I think JCO is considered contemporary Gothic lit, yeah. Patrick McGrath is another writer who I can think of as fitting neatly into the Gothic style, and maybe what I've read of Poppy Z Brite could be too. From what I've read of the old Gothic stuff what it's given to modern genres is a big mess of character archetypes (there's the anti-hero, the femme fatale and the whole mad monk types right?) then more pervasive is the Psychological Terror pretty much as a genre itself and the concept of the Beautiful Grotesque.
Linking Gothic to Southern Gothic, I had some idea once that I mostly forget now that had to do with the romanticism of the genres, that the rural South was this last bastion of old weary religious ideology opposed to those New York writers with their scientific advancement and enlightened views. Take that Flannery O'Connor story about the racist Grandma on the bus and how her religious upbringing is anachronistic and horrible now in the civil rights era and it's all a very nice and thoughtful little story. Something like that.
If you abbreviate and condense Southern Gothic to SoGoth, you are in Lovecraft territory.
If you abbreviate and condense Lovecraft territory to LoTory, YOU HAVE CRACKED THE CODE! HAVE A MILLION DOLLARS and feed your kids better gruel! Pet your dog like a lord and not like the peasant you were born.

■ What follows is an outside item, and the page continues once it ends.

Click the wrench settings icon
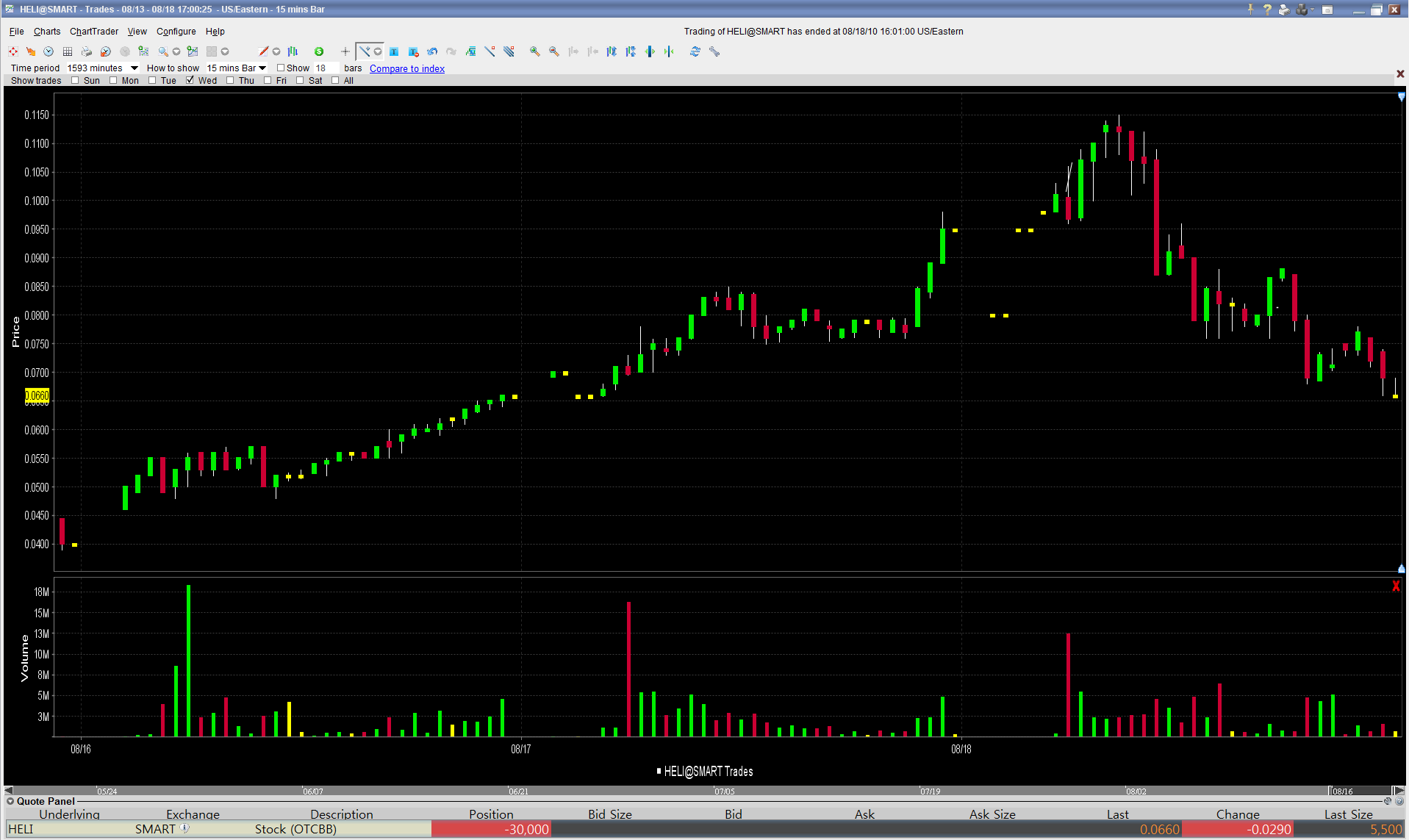 point(714,51)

YOU HAVE CRACKED THE CODE! HAVE A MILLION DOLLARS and feed your kids better gruel! Pet your dog like a lord and not like the peasant you were born.
AAHHH SHIT!
I've written a book!
What genre is it?
Oh Christ. Fuck. Well, bad things happen to good people, but they're located in the northern US. Also people break against the traditions of modern norms and expectations, but I use rather long sentences and more words than generally needed, but I like the flow of the narrative. There are themes of regret and a future that slips further away as you try to relive your own past. The characters are middle class and average. At least one of them has a real issue with authority, and two of them make dry sarcastic comments.
And you are a woman?
Me? Why, yes I am. You can tell because I have a vagina.
And your main character...is also a woman...
Yes.
CHICK LIT!
Are you certain, because I don't think...

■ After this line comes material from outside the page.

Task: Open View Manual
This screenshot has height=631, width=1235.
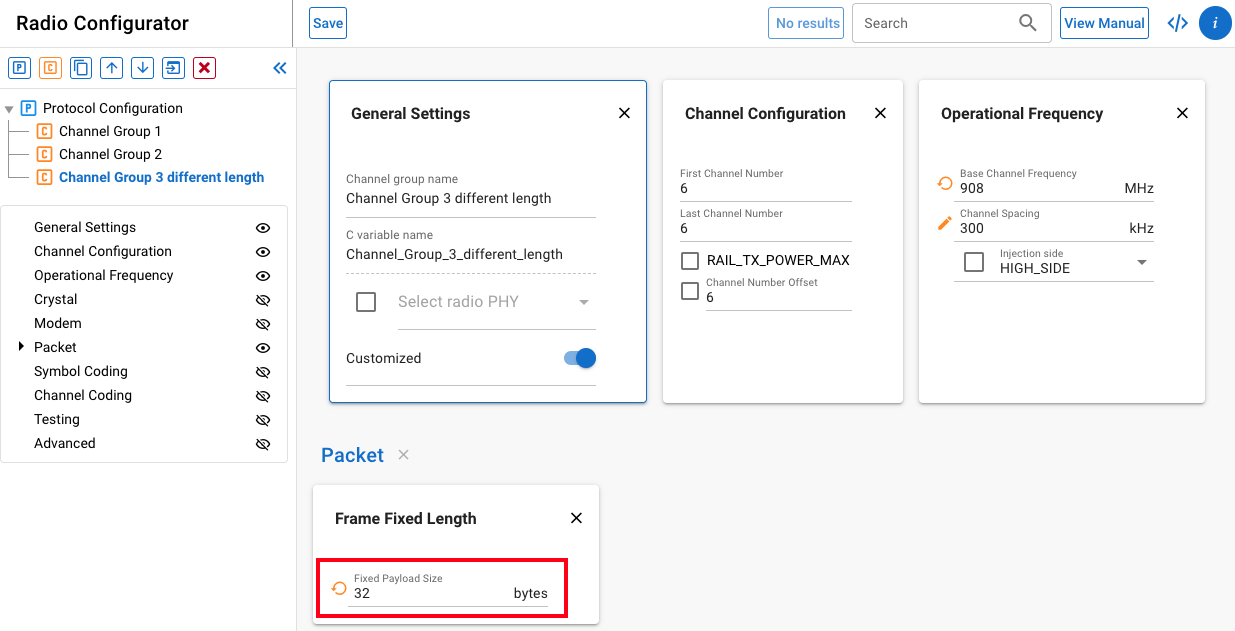Action: tap(1104, 23)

Well, how old is the main character?
She's thirty-five. You can tell by cutting her open and counting the rings.
Ah, then I misspoke. WOMEN'S FICTION!
this is the most confusing thread. doesn't genre only matter in class when people are telling you what they think an author meant, or when trying to shelve books in a bookstore?
this is the most confusing thread. doesn't genre only matter
in class when people are telling you what they think an author meant, orwhen trying to shelve books in a bookstore?
Fixed.
Themes are not dependent on genre. There are certainly genres that dominate certain themes, (man's inevitable downfall when struggling against his own nature is much more common in horror than YA, but it also happens in sci-fi and others) it's just not exclusionary.
Genre's are really only marketing distinctions, not to say they are unimportant... or should never be considered when writing. But all the same, they're labels for making marketing decisions.